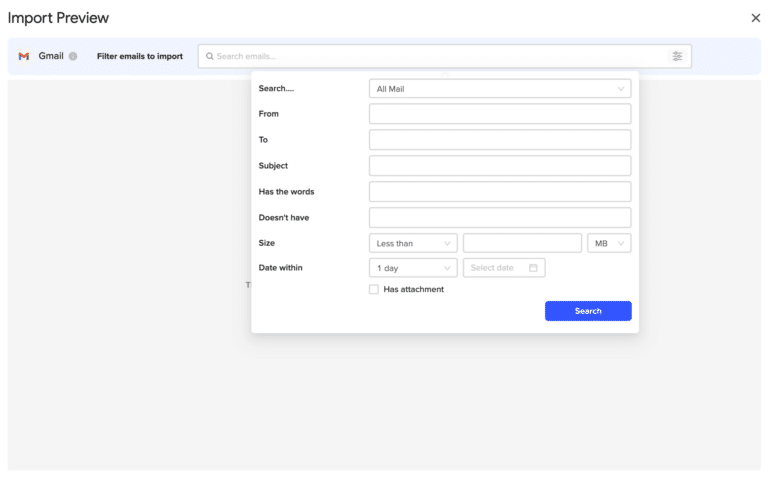The height and width of the screenshot is (478, 768).
Task: Focus the Subject text field
Action: pos(499,166)
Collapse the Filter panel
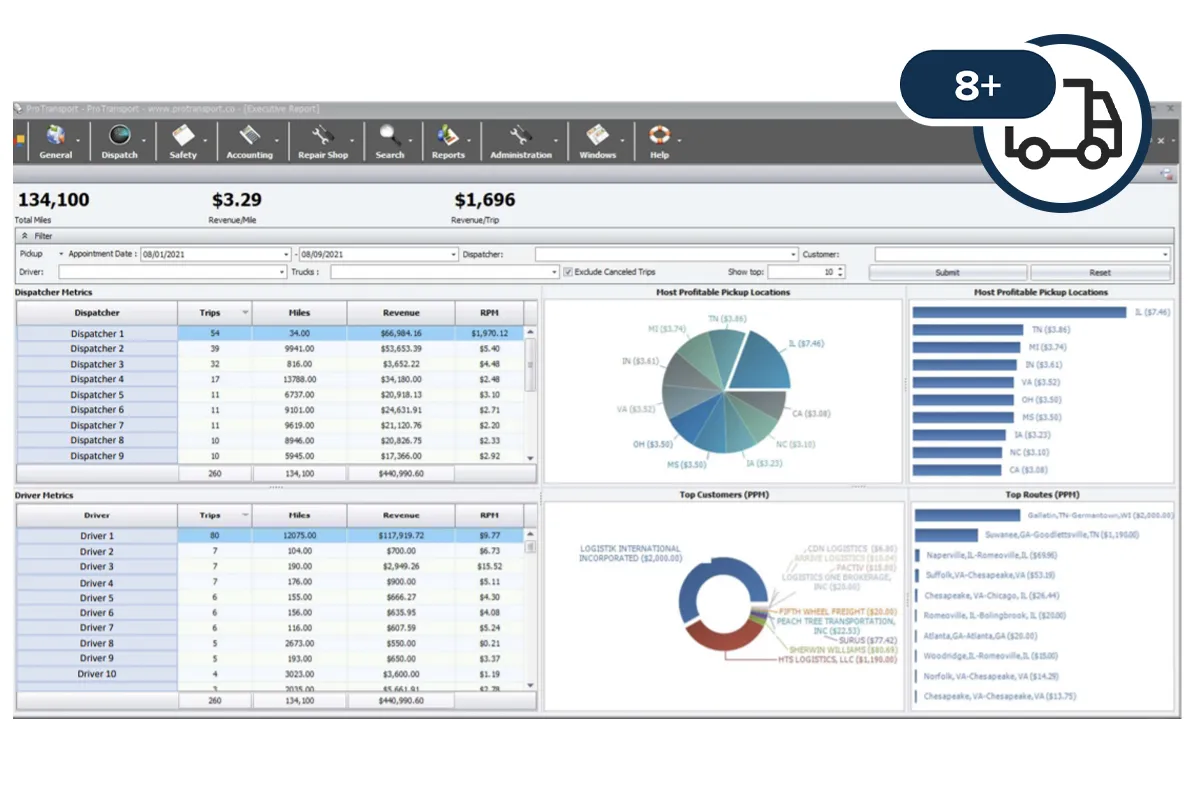 25,236

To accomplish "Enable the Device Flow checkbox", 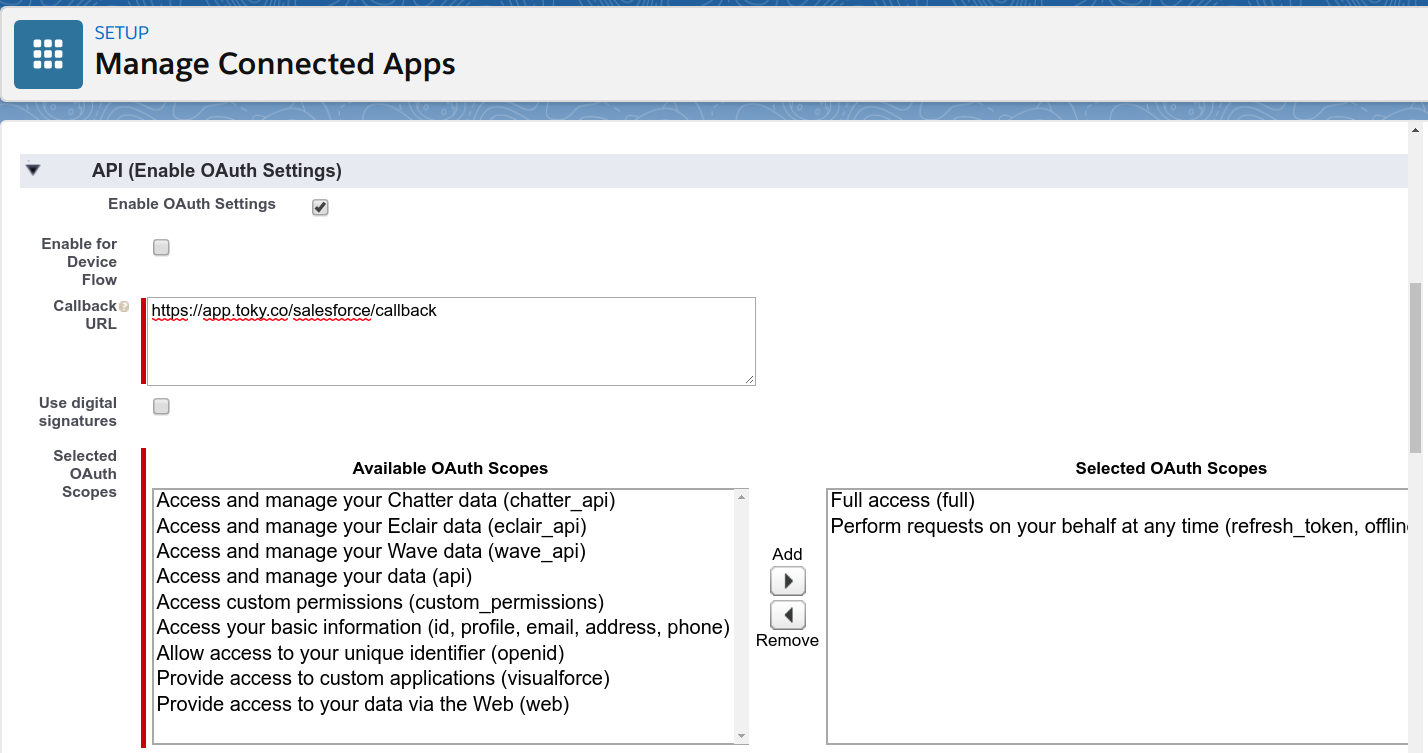I will tap(161, 248).
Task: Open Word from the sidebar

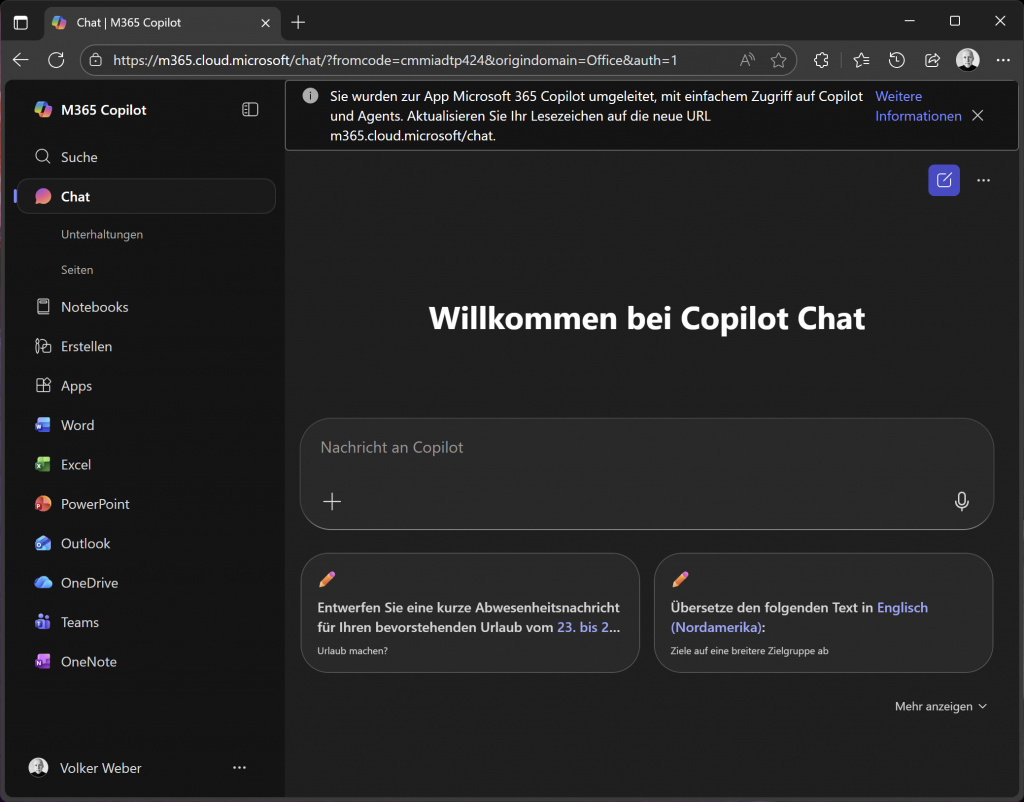Action: (77, 425)
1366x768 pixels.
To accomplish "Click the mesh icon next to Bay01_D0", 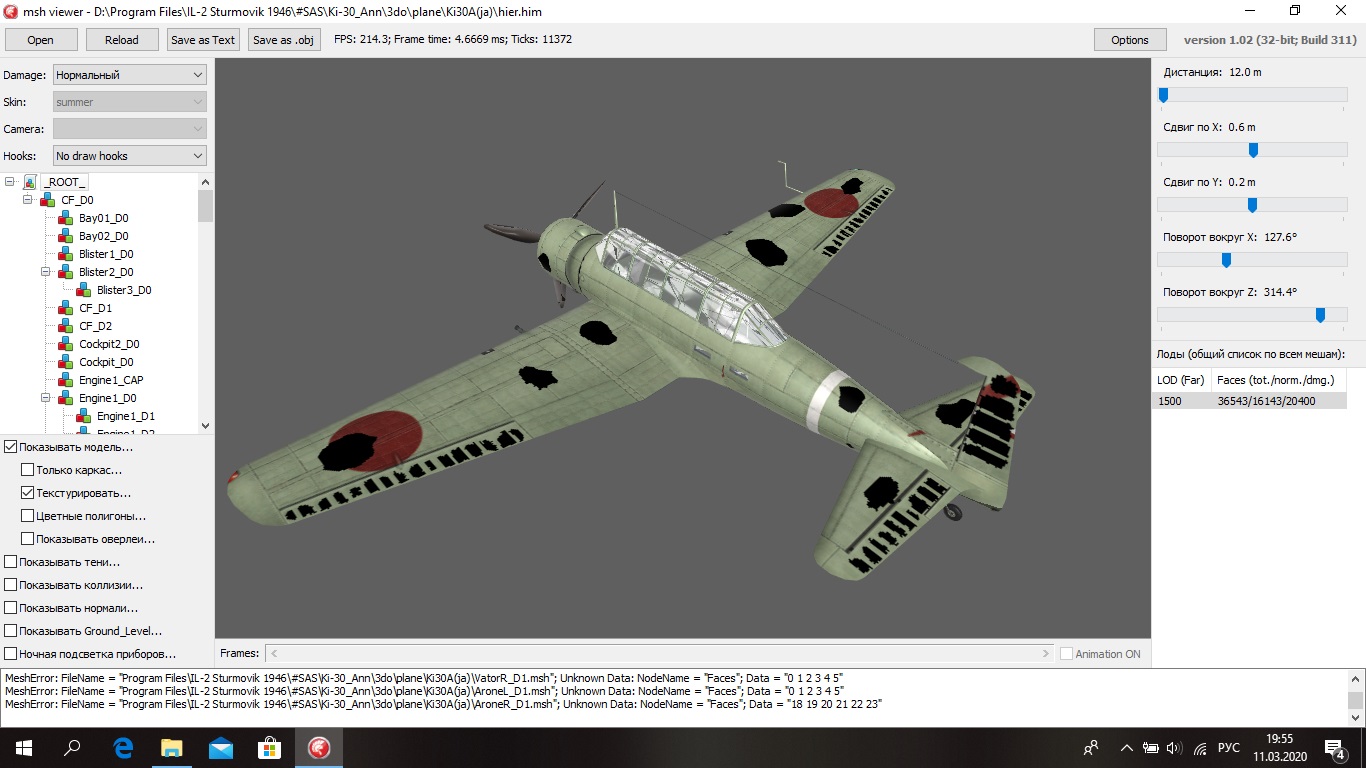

· · · ·

== What the task requires ==
Turn the data starting at the line that contains "Task: Open Word from the sidebar" and ending at the end of the data into a Markdown table with the columns Row and Line. Number each row, skip blank lines, and leave the pictures out.

== Expected answer ==
| Row | Line |
|---|---|
| 1 | Task: Open Word from the sidebar |
| 2 | Action: (77, 425) |
| 3 | 1366x768 pixels. |
| 4 | To accomplish "Click the mesh icon next to Bay01_D0",  |